**Elenco dei compiti**:
• 1. Riscrivi il passo dell'articolo su Trump e Putin che comincia con "Le dichiarazioni e" e si chiude dopo "non più euroamericano.", mettendo "indifferenza" al posto di "anestesia".
• 2. Scrivi il seguito dell'articolo su Trump e Putin, ripartendo subito dopo l'ultima frase.

**Testo da leggere**:
Trumpeide
Il "matto imprevedibile" e le "sfere di influenza"
Trump e Putin non hanno una lingua comune quando parlano di confini, ma quando si tratta di fare i cattivi…

Confessiamolo: siamo tutti incatenati all’agenda mediatica di Donald Trump che lo impone sulle prime pagine e aperture di tutti i media. Annuncia eventi incredibili, ma non dice nulla sulla guerra. Come quando, prima ancora di entrare nell’Ufficio Ovale, disse: “Avrò risolto la guerra la questione ucraina”, cosa che i giornalisti non perdono occasione di ricordargli ogni conferenza stampa.
Sono passate più di due settimane dall’insediamento e i riflettori sono sempre su di lui per l’enormità o la sorpresa delle sue dichiarazioni. Quello è il genere di scoop a cui ci sta abituando. Non si sa nulla sullo stato delle possibili trattive, che certamente sono già in fase avanzata. In compreso ha trasformato Gaza in una Singapore che non esiste, vuole il Canada, vieta ai transgender di competere con le atlete donne e spara tariffe e dazi. Sulla guerra, vaghi cenni.
Le dichiarazioni e decisioni presidenziali sono accuratamente lette e valutate sia dalla diplomazia russa che cinese, con occhi russi e cinesi. Da quando Trump è alla Casa Bianca le attenzioni dei media per quel che accade in Ucraina diminuiscono e fanno intendere che la Russia, in fondo, vinca. Si è diffusa una certa anestesia sui fatti bellici curata dal diffuso partito filorusso, anche se la vittoria che Putin spera di vedersi riconoscere da Trump non è il numero di chilometri di terra ucraina, ma il “Nuovo ordine mondiale” fondato sul primato dell’Oriente russo e cinese, e non più euroamericano.

**Dati salvati**:
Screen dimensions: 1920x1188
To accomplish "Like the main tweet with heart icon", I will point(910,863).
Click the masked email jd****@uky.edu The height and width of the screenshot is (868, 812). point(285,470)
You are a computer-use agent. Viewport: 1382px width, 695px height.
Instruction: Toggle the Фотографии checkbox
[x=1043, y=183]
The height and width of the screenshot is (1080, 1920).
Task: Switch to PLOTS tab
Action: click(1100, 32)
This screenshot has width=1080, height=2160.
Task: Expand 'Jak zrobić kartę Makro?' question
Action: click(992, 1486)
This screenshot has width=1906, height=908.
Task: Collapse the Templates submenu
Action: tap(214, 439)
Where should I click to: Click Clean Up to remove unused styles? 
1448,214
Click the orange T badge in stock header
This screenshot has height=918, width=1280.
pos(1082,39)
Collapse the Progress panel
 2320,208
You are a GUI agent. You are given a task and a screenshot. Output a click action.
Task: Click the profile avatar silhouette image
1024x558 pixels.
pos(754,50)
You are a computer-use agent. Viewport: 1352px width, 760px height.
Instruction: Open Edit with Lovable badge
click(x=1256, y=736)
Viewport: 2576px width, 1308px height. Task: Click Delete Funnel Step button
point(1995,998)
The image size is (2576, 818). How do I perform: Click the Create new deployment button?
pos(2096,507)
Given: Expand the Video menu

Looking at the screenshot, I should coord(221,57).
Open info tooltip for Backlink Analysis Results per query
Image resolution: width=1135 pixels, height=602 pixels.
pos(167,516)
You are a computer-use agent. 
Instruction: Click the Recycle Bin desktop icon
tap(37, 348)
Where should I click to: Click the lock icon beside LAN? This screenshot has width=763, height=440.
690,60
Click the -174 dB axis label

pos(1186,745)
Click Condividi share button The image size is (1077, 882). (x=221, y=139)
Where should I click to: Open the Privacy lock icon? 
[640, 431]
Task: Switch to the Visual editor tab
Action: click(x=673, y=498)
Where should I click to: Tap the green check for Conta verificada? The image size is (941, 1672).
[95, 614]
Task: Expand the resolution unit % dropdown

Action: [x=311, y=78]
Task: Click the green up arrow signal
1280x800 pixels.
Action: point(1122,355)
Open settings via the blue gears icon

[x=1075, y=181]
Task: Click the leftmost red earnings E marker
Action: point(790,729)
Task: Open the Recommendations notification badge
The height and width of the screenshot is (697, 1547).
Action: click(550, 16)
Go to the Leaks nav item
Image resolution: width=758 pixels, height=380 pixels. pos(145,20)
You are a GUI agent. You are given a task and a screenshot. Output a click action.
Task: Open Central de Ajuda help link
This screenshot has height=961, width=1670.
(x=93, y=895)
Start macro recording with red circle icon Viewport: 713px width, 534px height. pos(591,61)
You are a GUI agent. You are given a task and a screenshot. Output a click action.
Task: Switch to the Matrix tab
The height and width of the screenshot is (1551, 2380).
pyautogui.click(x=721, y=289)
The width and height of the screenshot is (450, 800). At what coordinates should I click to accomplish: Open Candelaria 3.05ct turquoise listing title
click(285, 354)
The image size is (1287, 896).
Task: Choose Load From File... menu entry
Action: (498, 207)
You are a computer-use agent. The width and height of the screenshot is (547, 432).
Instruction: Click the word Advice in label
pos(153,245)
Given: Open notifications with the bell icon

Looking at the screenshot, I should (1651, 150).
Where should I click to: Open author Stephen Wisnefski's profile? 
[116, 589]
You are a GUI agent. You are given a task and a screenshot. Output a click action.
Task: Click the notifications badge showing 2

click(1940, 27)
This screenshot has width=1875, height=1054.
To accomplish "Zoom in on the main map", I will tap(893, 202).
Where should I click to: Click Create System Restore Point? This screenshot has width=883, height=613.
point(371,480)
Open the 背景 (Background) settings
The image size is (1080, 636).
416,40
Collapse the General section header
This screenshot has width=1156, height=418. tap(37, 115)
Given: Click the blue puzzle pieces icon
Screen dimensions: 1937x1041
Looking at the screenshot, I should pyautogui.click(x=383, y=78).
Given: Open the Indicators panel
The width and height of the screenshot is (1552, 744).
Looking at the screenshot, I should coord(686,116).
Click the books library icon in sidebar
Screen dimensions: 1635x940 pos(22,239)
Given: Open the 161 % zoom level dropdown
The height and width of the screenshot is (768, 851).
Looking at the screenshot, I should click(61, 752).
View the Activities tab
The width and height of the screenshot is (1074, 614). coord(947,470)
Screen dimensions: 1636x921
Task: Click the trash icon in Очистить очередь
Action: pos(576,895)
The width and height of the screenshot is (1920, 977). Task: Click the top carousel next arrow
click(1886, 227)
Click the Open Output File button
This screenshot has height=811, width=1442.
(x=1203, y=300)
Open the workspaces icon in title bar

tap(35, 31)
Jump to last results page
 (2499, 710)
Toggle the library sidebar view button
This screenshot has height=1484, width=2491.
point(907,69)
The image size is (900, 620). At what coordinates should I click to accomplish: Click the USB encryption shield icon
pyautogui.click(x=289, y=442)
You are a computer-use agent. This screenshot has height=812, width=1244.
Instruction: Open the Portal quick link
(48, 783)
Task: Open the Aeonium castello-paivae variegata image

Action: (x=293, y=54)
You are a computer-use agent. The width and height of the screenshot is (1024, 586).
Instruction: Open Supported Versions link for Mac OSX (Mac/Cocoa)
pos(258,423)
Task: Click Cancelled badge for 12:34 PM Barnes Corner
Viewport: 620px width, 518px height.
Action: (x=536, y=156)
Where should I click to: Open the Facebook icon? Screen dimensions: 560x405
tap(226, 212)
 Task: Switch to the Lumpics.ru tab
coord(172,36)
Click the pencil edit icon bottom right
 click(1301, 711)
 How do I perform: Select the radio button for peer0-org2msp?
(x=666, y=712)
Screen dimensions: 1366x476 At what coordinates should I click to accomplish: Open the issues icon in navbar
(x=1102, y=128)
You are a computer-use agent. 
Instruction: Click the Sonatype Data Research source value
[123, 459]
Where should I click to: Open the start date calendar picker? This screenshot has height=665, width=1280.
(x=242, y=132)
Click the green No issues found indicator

**Risposte ai compiti**:
• 1.
Le dichiarazioni e decisioni presidenziali sono accuratamente lette e valutate sia dalla diplomazia russa che cinese, con occhi russi e cinesi. Da quando Trump è alla Casa Bianca le attenzioni dei media per quel che accade in Ucraina diminuiscono e fanno intendere che la Russia, in fondo, vinca. Si è diffusa una certa indifferenza sui fatti bellici curata dal diffuso partito filorusso, anche se la vittoria che Putin spera di vedersi riconoscere da Trump non è il numero di chilometri di terra ucraina, ma il “Nuovo ordine mondiale” fondato sul primato dell’Oriente russo e cinese, e non più euroamericano.

• 2.
Putin non desidera possedere l’Ucraina, vorrebbe invece che diventi una provincia obbediente come la Bielorussia di Lukashenko. Le trattive devono comunque partire dalla guerra in corso. Stando agli analisti e agli istituti di osservazione sulla guerra, la dottrina del Cremlino punta a due obiettivi: far cessare l’esistenza del primato occidentale e svelare il bluff dell’articolo 5 (che prevede la possibilità che se un membro dell’Alleanza è attaccato, tutti si dichiarano in stato di guerra), una tigre di carta che non convince più la totalità degli alleati, e certamente non ha un fan nel presidente Trump.
Al Cremlino il casus belli è già pronto, e ne demmo notizia più di un mese fa: la Danimarca – che controlla insieme agli altri Paesi del Mare del Nord dell’Europa la flotta delle “petroliere fantasma” affittate dai russi per esportare il greggio in barba alle sanzioni – ha preso molto sul serio queste violazioni, e tutti i Paesi Nato del mare del Nord sono in allarme perché da due settimane le “Shadow fleet” sono scortate da sommergibili e navi da guerra russe della Flotta del Nord e da quella del Baltico.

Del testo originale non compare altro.